Sometimes people ask me:

“Julian, I’ve been following you for some time now… can you take me back to how you got through the early days of your recovery?”

The short answer?

I didn’t really “get through” it.

The longer answer is… I had no other choice. I had to.

Back then, there wasn’t much guidance around stroke recovery outside of the hospital system. There wasn’t really anything online. No recovery communities. No social media pages talking openly about recovery. No monthly support calls. Very few people sharing their lived experience.

A lot of it felt like taking stabs in the dark.

My family and I tried many different things hoping something would help. Some things worked. Some things didn’t.
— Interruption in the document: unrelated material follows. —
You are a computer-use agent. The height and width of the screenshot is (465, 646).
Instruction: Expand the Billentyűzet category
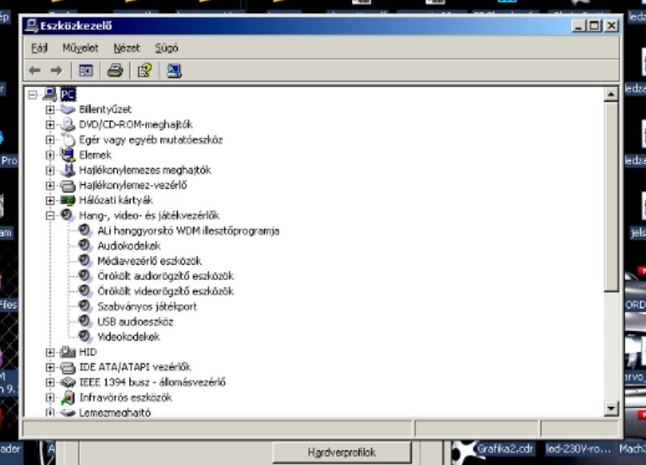50,109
Recovery became a process of trial, error, persistence, frustration, and continuing anyway.

I think that’s one of the hardest parts people don’t always see — in the beginning, you are often trying to rebuild your life while also trying to understand what recovery even looks like.

These days, things are different.

There are recovery groups. Online communities. Stroke survivors sharing their experiences openly. More conversations around mental health, identity, fatigue, overwhelm, and the realities of long-term recovery.

And honestly, I think that matters more than people realise.

Sometimes the most powerful thing in recovery is simply hearing:
“Me too.”

That’s a big part of why I share my own experiences today. Not because I have all the answers, but because I know what it feels like to search for guidance and not find much at all.

Recovery can still feel messy and uncertain at times… but nobody should feel like they have to do it completely alone anymore.